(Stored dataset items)
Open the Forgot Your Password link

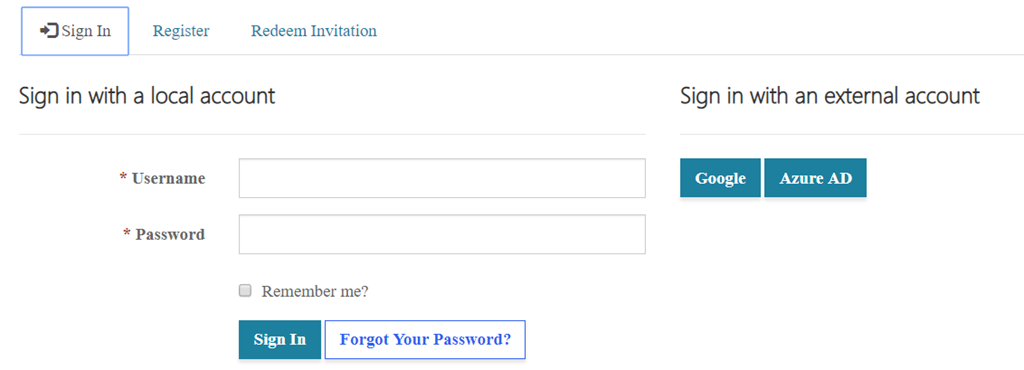pos(425,339)
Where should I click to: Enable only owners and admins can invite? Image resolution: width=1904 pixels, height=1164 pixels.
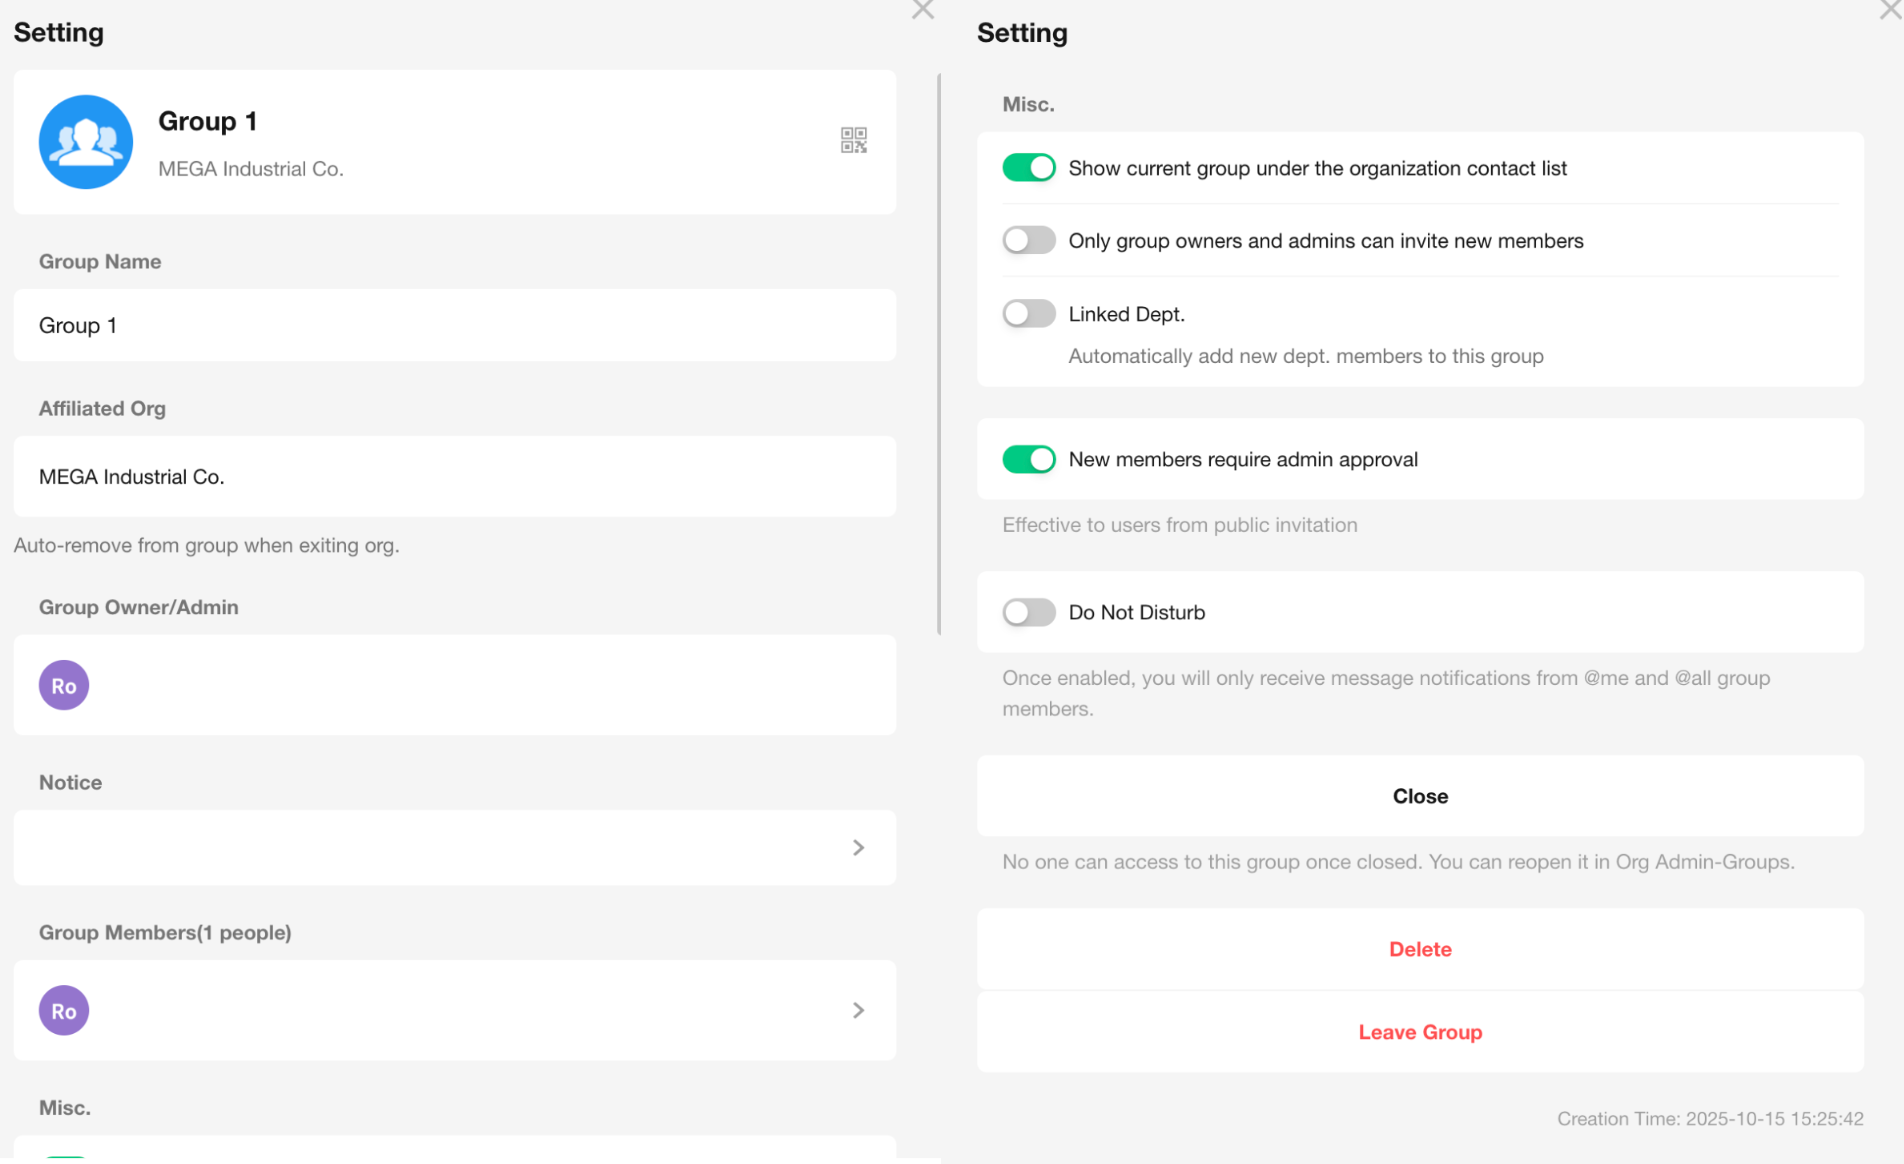tap(1028, 241)
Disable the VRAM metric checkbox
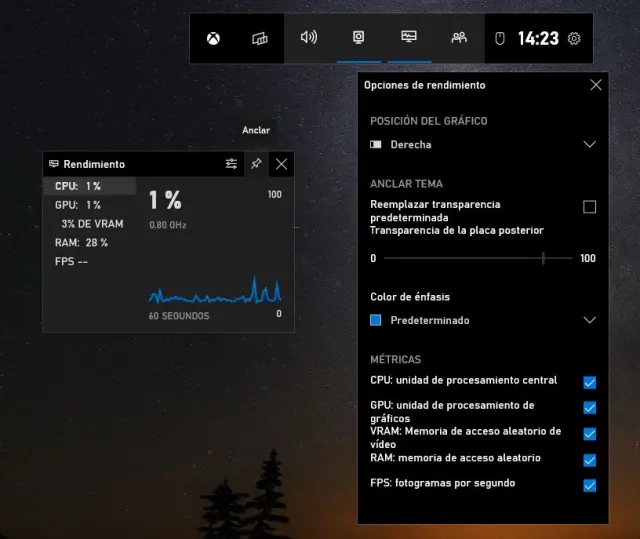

▸ Assignment:
Each record above goes into the copy word for word; the pictures do not.

▸ Finished task:
Open the Forgot Your Password link

pos(425,339)
Where should I click to: Enable only owners and admins can invite? Image resolution: width=1904 pixels, height=1164 pixels.
tap(1028, 241)
Disable the VRAM metric checkbox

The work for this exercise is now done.